Imagine that, a country taking measures “to prevent disenfranchisement of the socially disadvantaged.”  Here in the U.S.,  it is precisely the socially disadvantaged—who usually vote for Democrats— who are targeted fo voter suppression by the GOP.

Besides eliminating voter suppression, compulsory voting has other advantages such as:  a large voter turnout, a more informed electorate, a reduction in the power of lobbyists, and a decrease in campaign costs (related to getting voters to the polls).  But there is a controversial side to compulsory voting.  The failure to vote can lead to fines or mandatory community service. Currently, 23 countries have compulsory voting but only 10 enforce it.
I can already hear the Republicans’ arguments against compulsory voting.  They will say that it interferes with freedom of speech, with religious freedom, and—probably— that we’d be acting like a communist dictatorship.  Well, for starters, citizens of communist dictatorships are not forced to vote, because elections are not held in countries governed by dictators (communist or otherwise).  As far as those citizens pertaining to religious groups that forbid them to take part in the political process, they could be exempted.
That leaves the freedom of speech argument.  But, frankly,  I have a hard time accepting any type of freedom-infringement argument from a group who has no problem with the concept of forcing a probe up women’s vaginas whether they want it or not.

I don’t know if compulsory voting is the cure for voter suppression, but it seems to have many advantages worth looking into.  However, the chances of compulsory voting ever becoming a reality in the U.S. are nil.  Considering how much they risk to lose, the Republican party would  make sure to poison public opinion against it before we could even have an intelligent debate on its merits.
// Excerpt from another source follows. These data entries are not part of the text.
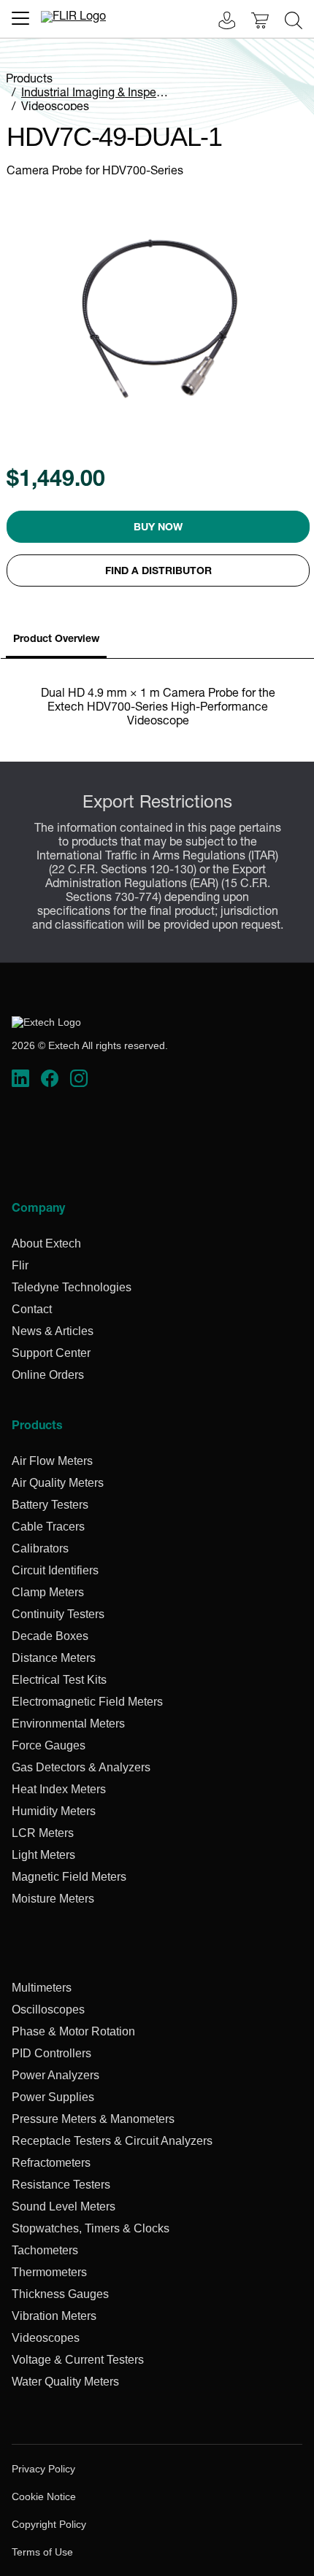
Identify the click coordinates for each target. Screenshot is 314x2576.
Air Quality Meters (58, 1483)
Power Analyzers (55, 2075)
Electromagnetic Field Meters (87, 1701)
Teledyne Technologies (71, 1287)
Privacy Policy (43, 2469)
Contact (32, 1309)
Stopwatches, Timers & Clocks (90, 2228)
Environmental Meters (68, 1723)
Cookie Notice (44, 2496)
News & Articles (52, 1331)
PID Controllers (51, 2053)
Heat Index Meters (59, 1789)
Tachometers (45, 2250)
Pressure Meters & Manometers (93, 2119)
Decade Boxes (50, 1636)
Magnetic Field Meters (69, 1877)
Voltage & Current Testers (78, 2359)
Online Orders (48, 1375)
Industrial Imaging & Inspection (102, 94)
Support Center (51, 1353)
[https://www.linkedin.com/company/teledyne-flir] (20, 1079)
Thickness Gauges (60, 2294)
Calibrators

If you think I’m exaggerating, consider the case of the Patient Protection and Affordable Care Act, more commonly known as Obamacare.  It was so expertly and negatively spinned by the GOP that even when voters agreed with its individual provisions they were still rejecting it.   I can only begin to imagine what they would do to discredit and malign “those who would take away our individual freedom and force us to vote.”

It’s too bad  that these days we are so often forced to listen to their BS and to live with their decisions.